> [WORK INSTRUCTIONS] Retype the records exactly, including every line.

[Collected data entries]
⁂

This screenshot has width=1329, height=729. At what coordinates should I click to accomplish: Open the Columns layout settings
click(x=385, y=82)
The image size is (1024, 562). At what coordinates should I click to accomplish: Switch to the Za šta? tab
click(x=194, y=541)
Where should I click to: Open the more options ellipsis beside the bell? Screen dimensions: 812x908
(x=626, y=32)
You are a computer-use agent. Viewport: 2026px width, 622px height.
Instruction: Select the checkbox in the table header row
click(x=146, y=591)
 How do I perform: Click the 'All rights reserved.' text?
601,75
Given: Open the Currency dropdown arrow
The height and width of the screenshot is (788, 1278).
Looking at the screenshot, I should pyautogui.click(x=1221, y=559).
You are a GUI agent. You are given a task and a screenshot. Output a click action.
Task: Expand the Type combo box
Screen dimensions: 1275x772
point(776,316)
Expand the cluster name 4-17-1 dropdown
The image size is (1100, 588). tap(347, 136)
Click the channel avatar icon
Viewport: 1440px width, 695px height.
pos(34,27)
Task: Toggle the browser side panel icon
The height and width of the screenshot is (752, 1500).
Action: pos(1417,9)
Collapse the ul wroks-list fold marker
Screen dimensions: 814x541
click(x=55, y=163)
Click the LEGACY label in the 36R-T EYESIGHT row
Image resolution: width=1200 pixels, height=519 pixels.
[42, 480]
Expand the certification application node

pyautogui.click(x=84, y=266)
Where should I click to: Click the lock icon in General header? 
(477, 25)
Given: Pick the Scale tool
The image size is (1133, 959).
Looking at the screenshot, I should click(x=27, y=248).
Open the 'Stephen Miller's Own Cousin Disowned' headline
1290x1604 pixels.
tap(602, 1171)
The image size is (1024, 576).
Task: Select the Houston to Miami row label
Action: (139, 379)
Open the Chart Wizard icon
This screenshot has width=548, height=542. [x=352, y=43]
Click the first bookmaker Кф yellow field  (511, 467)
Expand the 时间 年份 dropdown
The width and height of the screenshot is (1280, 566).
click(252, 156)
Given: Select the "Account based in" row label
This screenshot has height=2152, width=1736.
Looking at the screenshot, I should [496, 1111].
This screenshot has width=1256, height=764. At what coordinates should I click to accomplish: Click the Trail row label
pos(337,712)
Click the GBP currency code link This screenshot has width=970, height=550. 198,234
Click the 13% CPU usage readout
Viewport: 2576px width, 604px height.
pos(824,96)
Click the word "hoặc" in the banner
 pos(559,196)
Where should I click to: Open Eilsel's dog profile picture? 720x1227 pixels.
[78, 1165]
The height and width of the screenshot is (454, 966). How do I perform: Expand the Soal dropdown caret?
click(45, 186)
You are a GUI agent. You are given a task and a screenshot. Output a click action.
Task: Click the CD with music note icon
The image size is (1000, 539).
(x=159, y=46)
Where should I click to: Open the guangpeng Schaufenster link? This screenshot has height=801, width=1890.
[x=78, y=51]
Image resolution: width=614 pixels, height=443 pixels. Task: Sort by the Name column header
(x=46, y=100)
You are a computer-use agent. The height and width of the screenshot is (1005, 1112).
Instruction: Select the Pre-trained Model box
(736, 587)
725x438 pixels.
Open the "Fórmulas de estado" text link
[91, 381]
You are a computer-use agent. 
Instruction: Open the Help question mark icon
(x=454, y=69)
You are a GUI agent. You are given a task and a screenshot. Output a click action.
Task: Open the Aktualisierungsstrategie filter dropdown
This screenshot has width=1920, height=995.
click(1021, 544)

⁂

> [SOLUTION TO THIS EXERCISE]
This screenshot has width=1329, height=729. At what coordinates should I click to accomplish: Open the Columns layout settings
click(x=385, y=82)
The image size is (1024, 562). At what coordinates should I click to accomplish: Switch to the Za šta? tab
click(x=194, y=541)
Where should I click to: Open the more options ellipsis beside the bell? Screen dimensions: 812x908
(x=626, y=32)
You are a computer-use agent. Viewport: 2026px width, 622px height.
Instruction: Select the checkbox in the table header row
click(x=146, y=591)
 How do I perform: Click the 'All rights reserved.' text?
601,75
Given: Open the Currency dropdown arrow
The height and width of the screenshot is (788, 1278).
Looking at the screenshot, I should pyautogui.click(x=1221, y=559).
You are a GUI agent. You are given a task and a screenshot. Output a click action.
Task: Expand the Type combo box
Screen dimensions: 1275x772
point(776,316)
Expand the cluster name 4-17-1 dropdown
The image size is (1100, 588). tap(347, 136)
Click the channel avatar icon
Viewport: 1440px width, 695px height.
pos(34,27)
Task: Toggle the browser side panel icon
The height and width of the screenshot is (752, 1500).
Action: pos(1417,9)
Collapse the ul wroks-list fold marker
Screen dimensions: 814x541
click(x=55, y=163)
Click the LEGACY label in the 36R-T EYESIGHT row
Image resolution: width=1200 pixels, height=519 pixels.
[42, 480]
Expand the certification application node

pyautogui.click(x=84, y=266)
Where should I click to: Click the lock icon in General header? 
(477, 25)
Given: Pick the Scale tool
The image size is (1133, 959).
Looking at the screenshot, I should click(x=27, y=248).
Open the 'Stephen Miller's Own Cousin Disowned' headline
1290x1604 pixels.
tap(602, 1171)
The image size is (1024, 576).
Task: Select the Houston to Miami row label
Action: (139, 379)
Open the Chart Wizard icon
This screenshot has width=548, height=542. [x=352, y=43]
Click the first bookmaker Кф yellow field  (511, 467)
Expand the 时间 年份 dropdown
The width and height of the screenshot is (1280, 566).
click(252, 156)
Given: Select the "Account based in" row label
This screenshot has height=2152, width=1736.
Looking at the screenshot, I should [496, 1111].
This screenshot has width=1256, height=764. At what coordinates should I click to accomplish: Click the Trail row label
pos(337,712)
Click the GBP currency code link This screenshot has width=970, height=550. 198,234
Click the 13% CPU usage readout
Viewport: 2576px width, 604px height.
pos(824,96)
Click the word "hoặc" in the banner
 pos(559,196)
Where should I click to: Open Eilsel's dog profile picture? 720x1227 pixels.
[78, 1165]
The height and width of the screenshot is (454, 966). How do I perform: Expand the Soal dropdown caret?
click(45, 186)
You are a GUI agent. You are given a task and a screenshot. Output a click action.
Task: Click the CD with music note icon
The image size is (1000, 539).
(x=159, y=46)
Where should I click to: Open the guangpeng Schaufenster link? This screenshot has height=801, width=1890.
[x=78, y=51]
Image resolution: width=614 pixels, height=443 pixels. Task: Sort by the Name column header
(x=46, y=100)
You are a computer-use agent. The height and width of the screenshot is (1005, 1112).
Instruction: Select the Pre-trained Model box
(736, 587)
725x438 pixels.
Open the "Fórmulas de estado" text link
[91, 381]
You are a computer-use agent. 
Instruction: Open the Help question mark icon
(x=454, y=69)
You are a GUI agent. You are given a task and a screenshot. Output a click action.
Task: Open the Aktualisierungsstrategie filter dropdown
This screenshot has width=1920, height=995.
click(1021, 544)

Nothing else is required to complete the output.